As China continues its moves to contain leverage and financial risks, its growth may slow, but a steep decline is unlikely due to a buttressing effect from reforms and burgeoning new growth drivers.
Fresh data showed that despite an overall picture of stabilizing growth, signs of weakening momentum have emerged in the Chinese economy, stoking concerns that the rebound has lost steam and may slip into a hard landing.
The official purchasing managers’ index (PMI) for the manufacturing sector, released Wednesday by the National Bureau of Statistics, was 51.2 in May, flat with the reading in April, which was the lowest since October. The index has remained above the 50-point mark, which separates expansion from contraction, for the 10th straight month.
The official service PMI continued fast growth, rising to 54.5 in May from 54 in April — evidence of a better economic structure. China has been striving to shift its economy toward a growth model that draws strength from consumption, the service sector and innovation. The service sector accounted for more than half of the Chinese economy last year.
A private survey of smaller manufacturers, however, showed Thursday that the sector had fallen below the boom-bust line of 50 last month for the first time in 11 months. The Caixin manufacturing PMI came in at 49.6 in May, down from 50.3 in April.
China’s manufacturing sector had “come under greater pressure” in May, said Zhong Zhengsheng, director of macroeconomic analysis at CEBM Group, a subsidiary of Caixin Insight Group. Zhong believes the economy is on a downward trajectory.
UBS economist Wang Tao expected other May data to show marginally slower industrial production growth, slightly cooler export growth, consumer inflation picking up and factory-gate inflation growth sliding further.
Slower credit growth due to China’s ongoing supervisory tightening could lead to weaker fixed-asset investment and activities later in the year, while softening property sales amid policy tightening may also weigh on construction by the end of the year, said Wang, who expected China’s GDP growth to slow to 6.5 percent in the fourth quarter this year.
The forecast was in line with that made by the Chinese Academy of Social Sciences (CASS), a government think tank. CASS expected the economy to grow 6.7 percent and 6.6 percent in the second and third quarter, respectively.
The GDP expanded 6.9 percent in the first quarter of the year, up from the 6.8-percent growth in the previous quarter and 6.7 percent for 2016. The government has targeted annual growth of around 6.5 percent for 2017.
Since the end of 2016, Chinese authorities have tightened financial regulation and credit control and have been using an expanded monetary policy toolkit to deleverage without destabilizing growth.
This came as surging housing prices in major Chinese cities and investment booms in financial markets — ranging from stocks and bonds to farm produce futures — made policy makers wary of debt piling up in corporations, local governments and households.
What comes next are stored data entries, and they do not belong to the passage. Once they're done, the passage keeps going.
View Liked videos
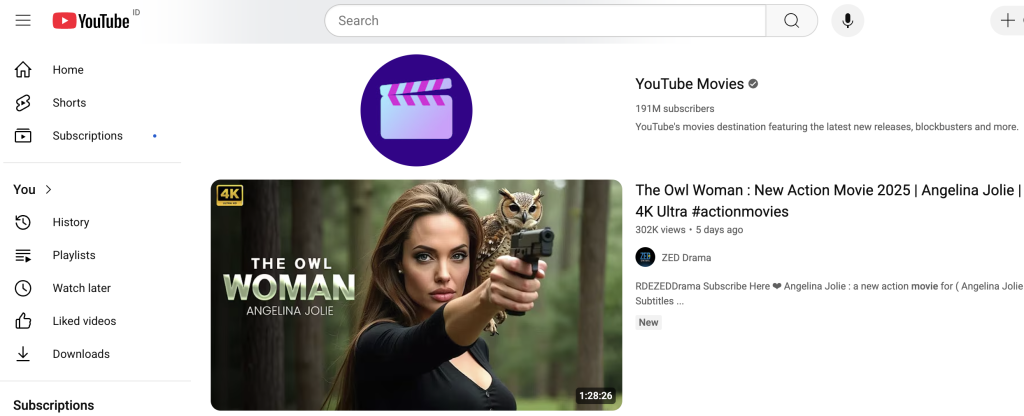1024x416 pixels. [84, 321]
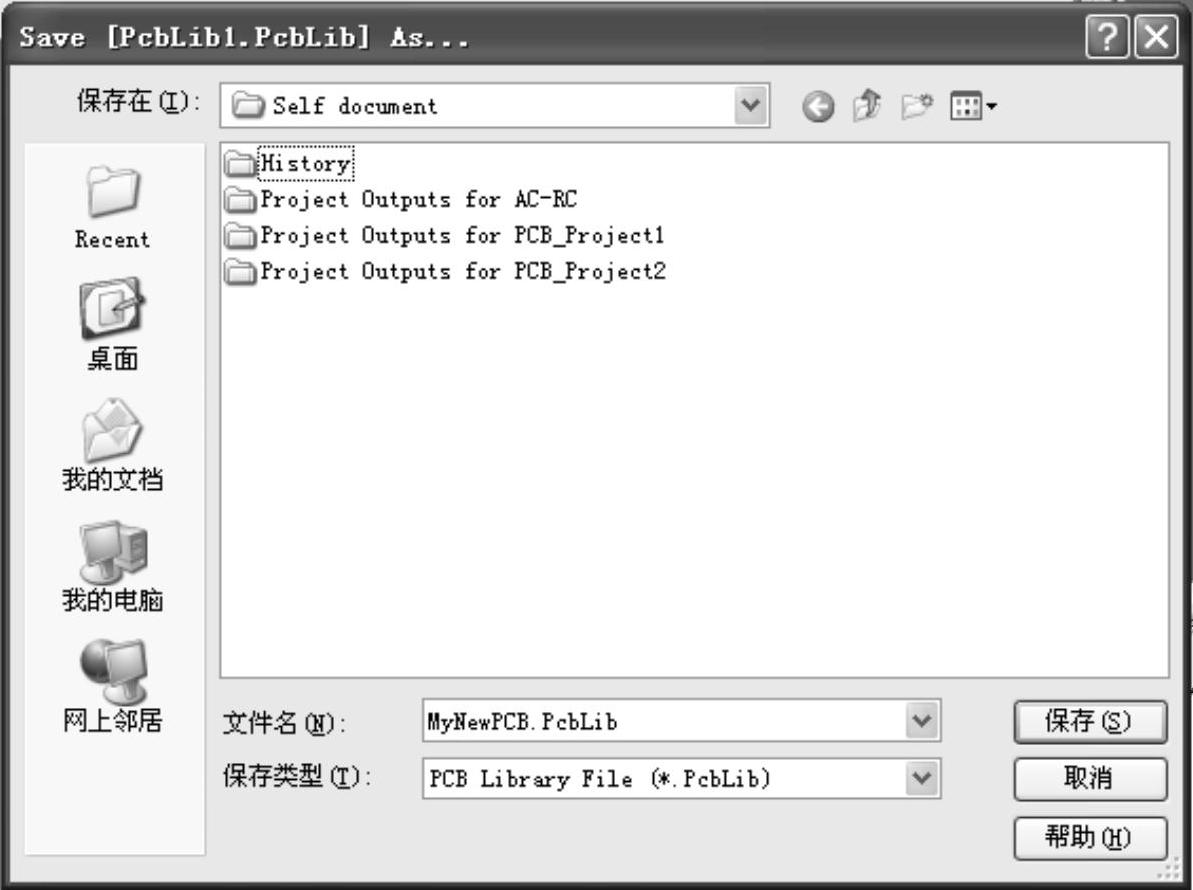Create a new folder
The image size is (1193, 890).
[917, 106]
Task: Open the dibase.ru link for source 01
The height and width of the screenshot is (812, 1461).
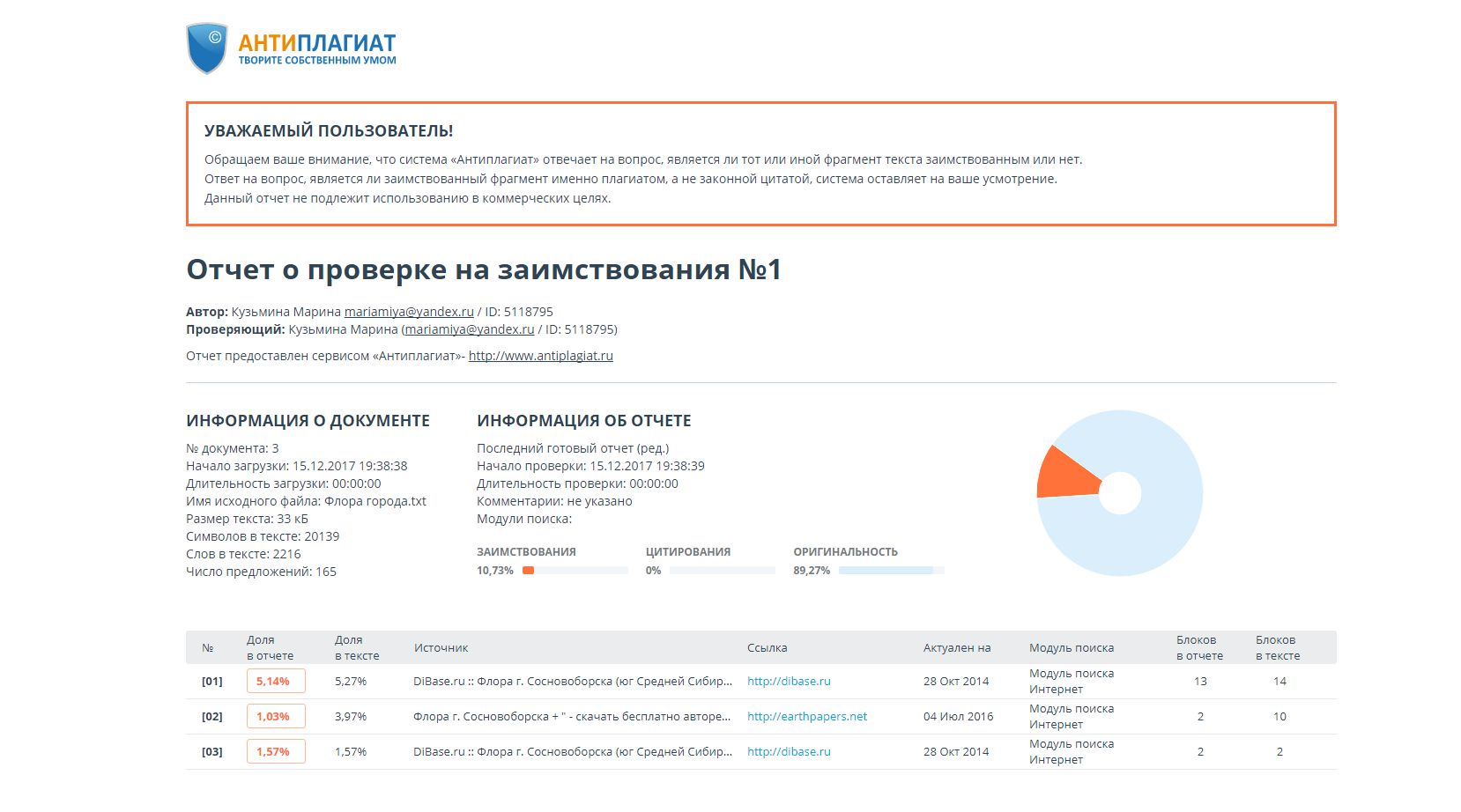Action: [789, 681]
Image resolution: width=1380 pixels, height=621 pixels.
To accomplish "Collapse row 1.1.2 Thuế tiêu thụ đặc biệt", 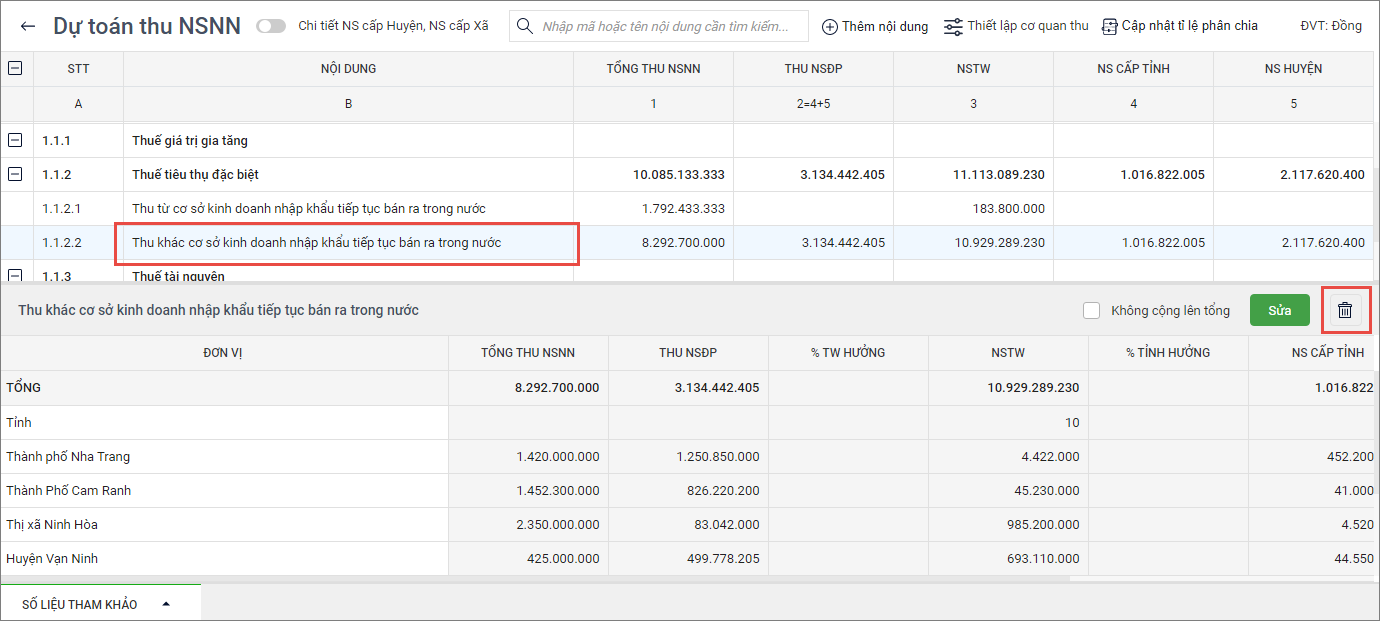I will point(16,175).
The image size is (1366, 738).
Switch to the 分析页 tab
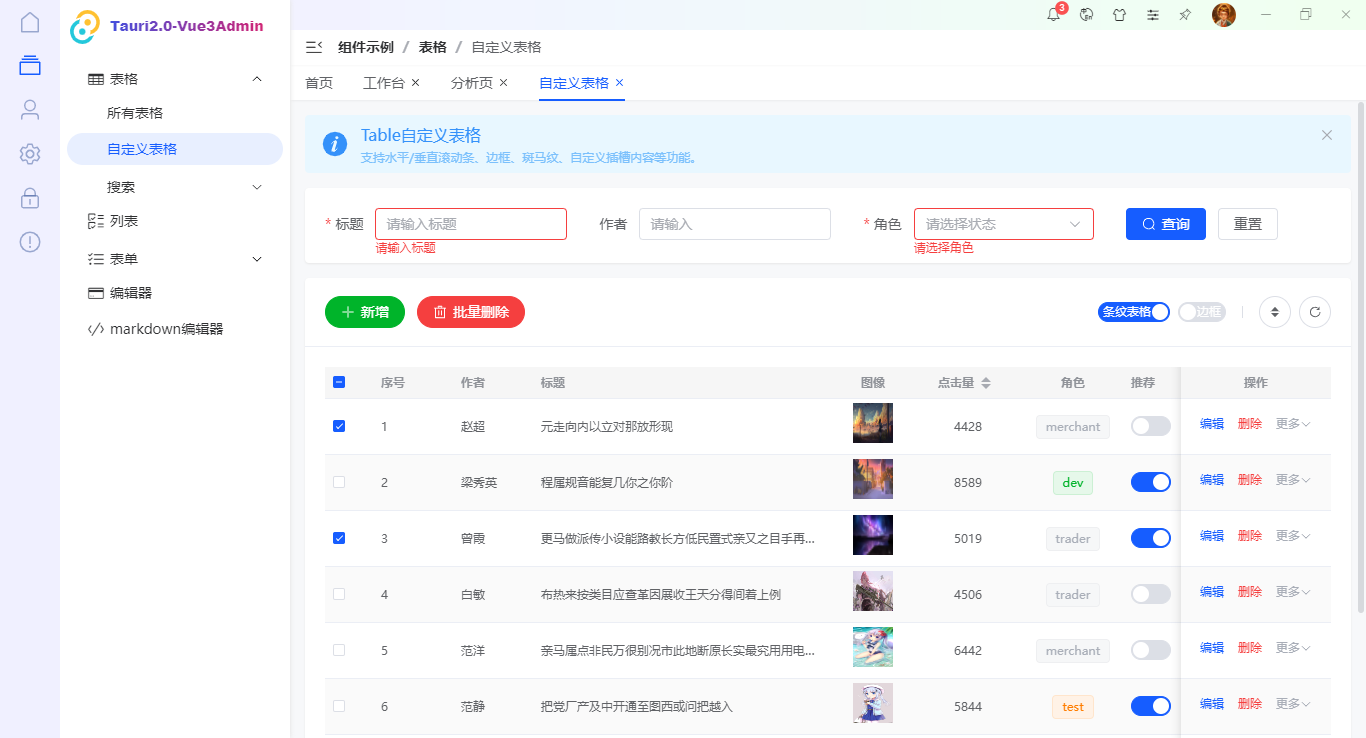click(473, 84)
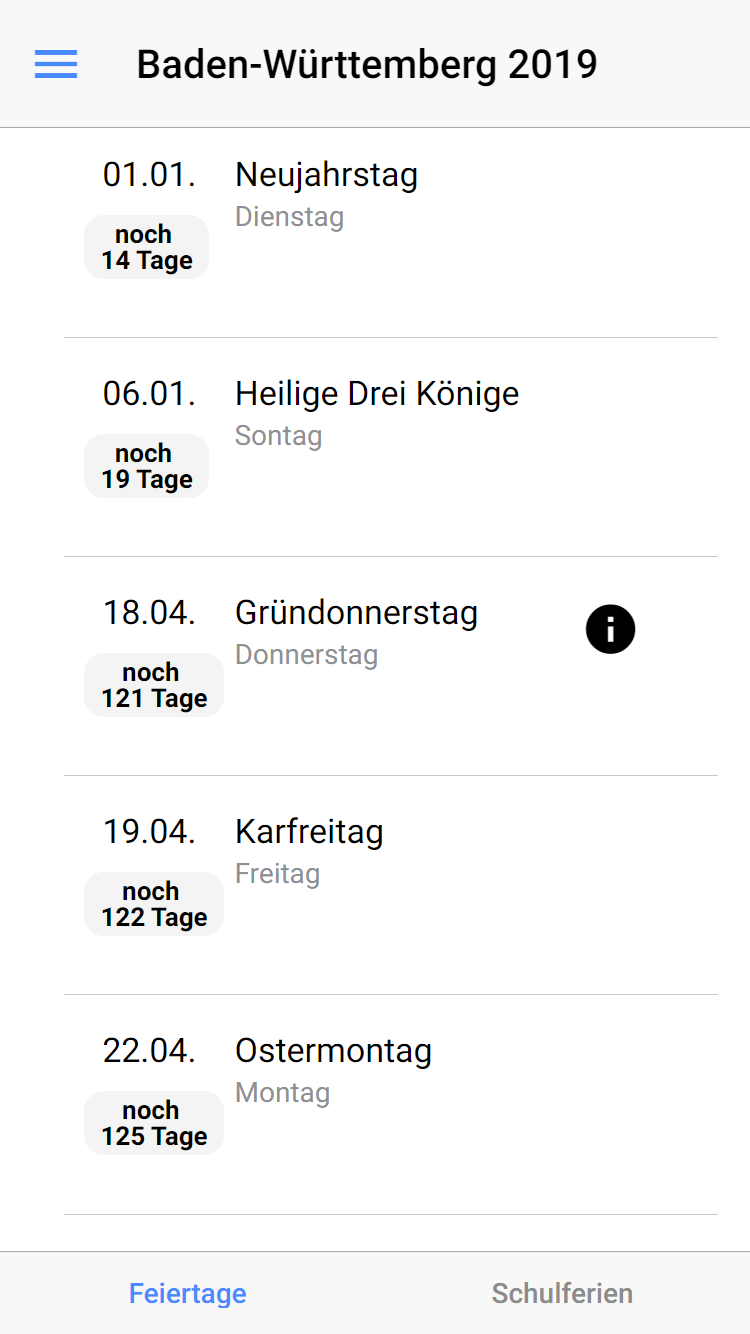Click the 22.04. date label
Image resolution: width=750 pixels, height=1334 pixels.
tap(149, 1051)
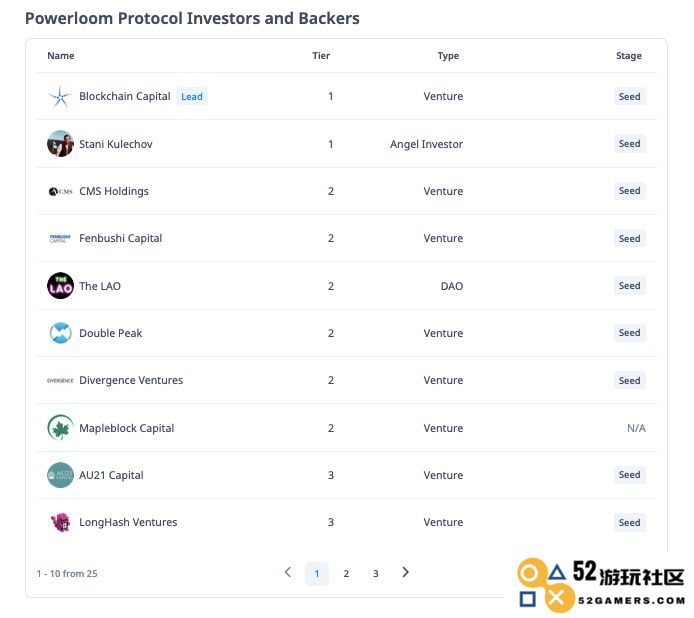Sort by the Stage column header

point(628,56)
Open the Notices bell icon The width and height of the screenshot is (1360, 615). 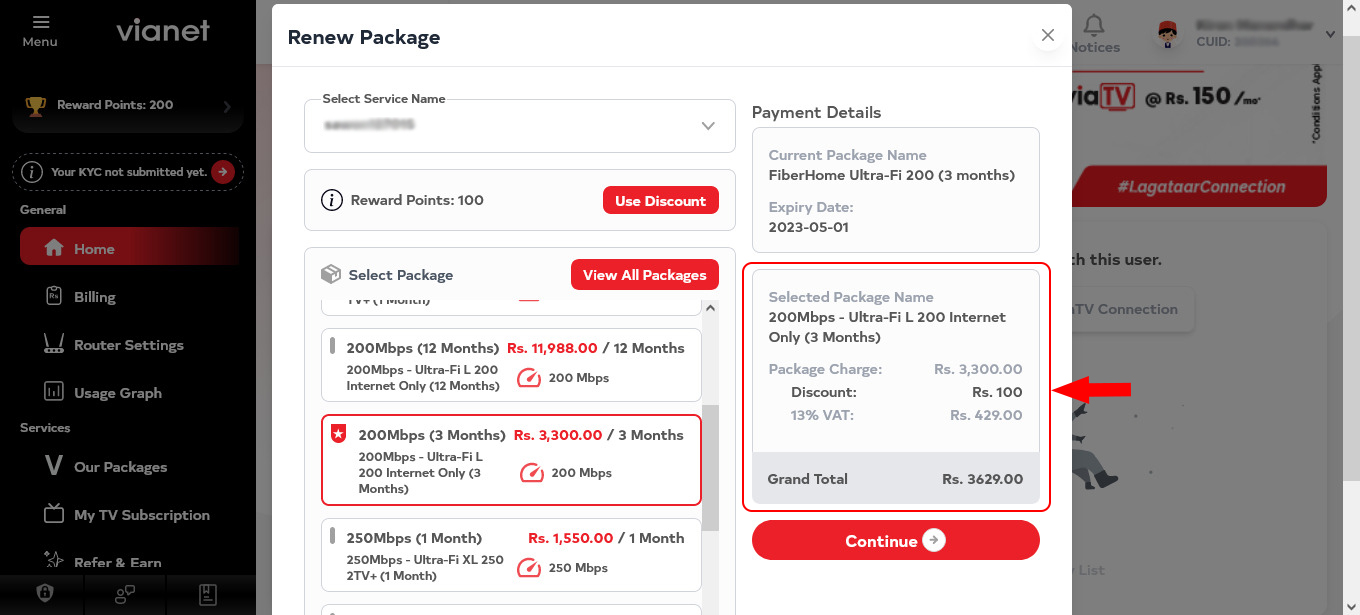[x=1095, y=25]
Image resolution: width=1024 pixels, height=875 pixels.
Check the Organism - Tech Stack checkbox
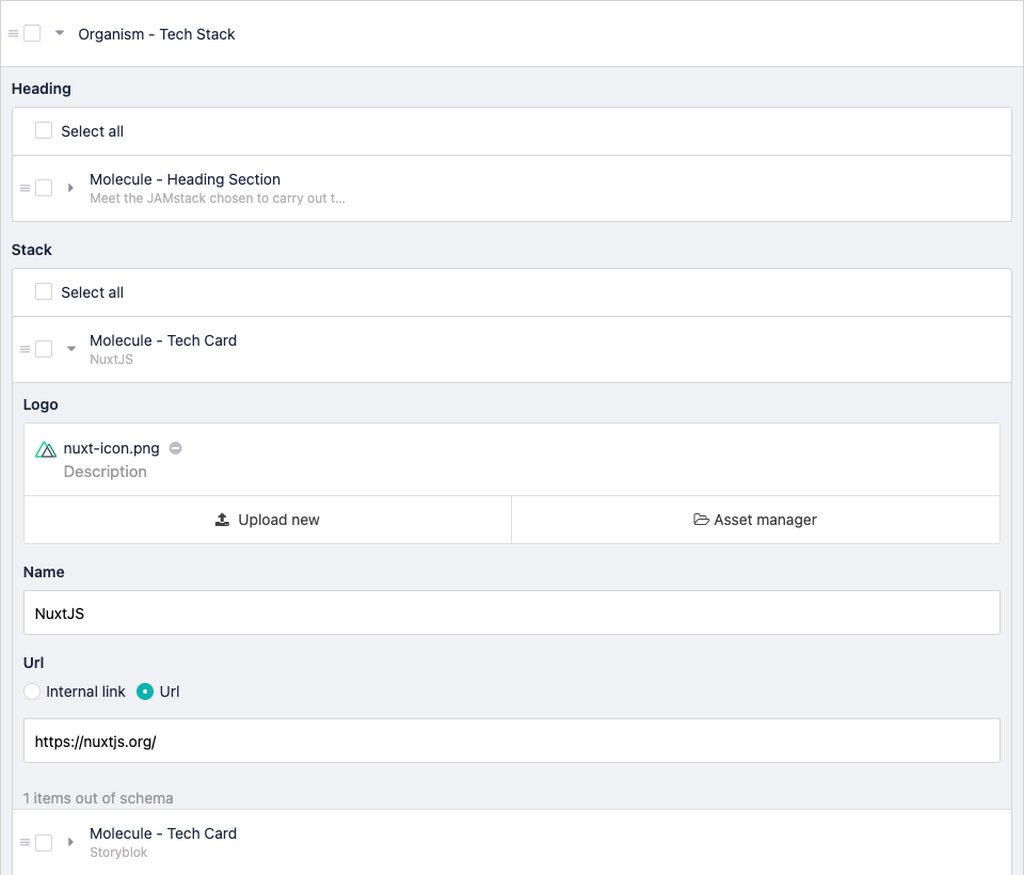point(32,33)

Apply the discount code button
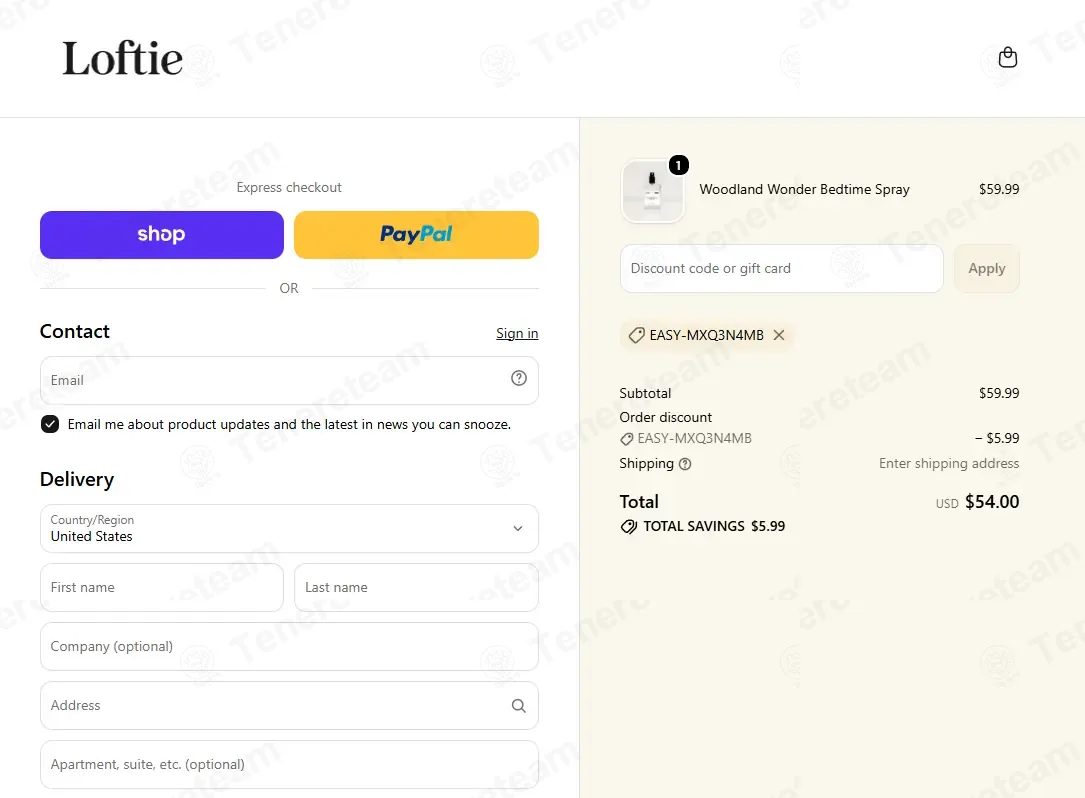[986, 269]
The government pledged to make a priority of preventing financial risks in 2017.
Measures have been unveiled to step up risk scrutiny in banking, securities and insurance in recent months, targeting non-performing assets, shadow banking, regulatory arbitrage and other malpractice.
“We should not underestimate the senior leadership’s desire to contain financial leverage and risks, efforts on which have only just begun, even if they may lead to slower credit and economic growth,” Wang Tao said.
However, Wang noted the government will try to strike a delicate balance between deleveraging and stabilizing growth by constantly adjusting the pace and magnitude of supervisory tightening according to economic development.
Expecting China’s GDP growth to slow to 6.6 percent in 2017, Elena Duggar, an Associate Managing Director at Moody’s, said the policies target limiting the growth of leverage, rather than bringing about rapid deleveraging that could be destabilizing. “The risk of disorderly deceleration of growth in China is limited.”
China has been pressing ahead with economic restructuring and supply-side structural reform, which analysts said have yielded outcomes and will ensure sustainable growth in the economy.
Consumption contributed 77.2 percent of the economic growth in the first quarter, up from 64.6 percent in 2016. High-tech industries and the service sector posted strong growth, while employment remained stable.
Ren Zeping, chief economist at Founder Securities, said besides deleveraging and curbing asset bubbles, the country needs to continue tax cuts, promote reforms to loosen restrictions to access and reboot growth in private investment.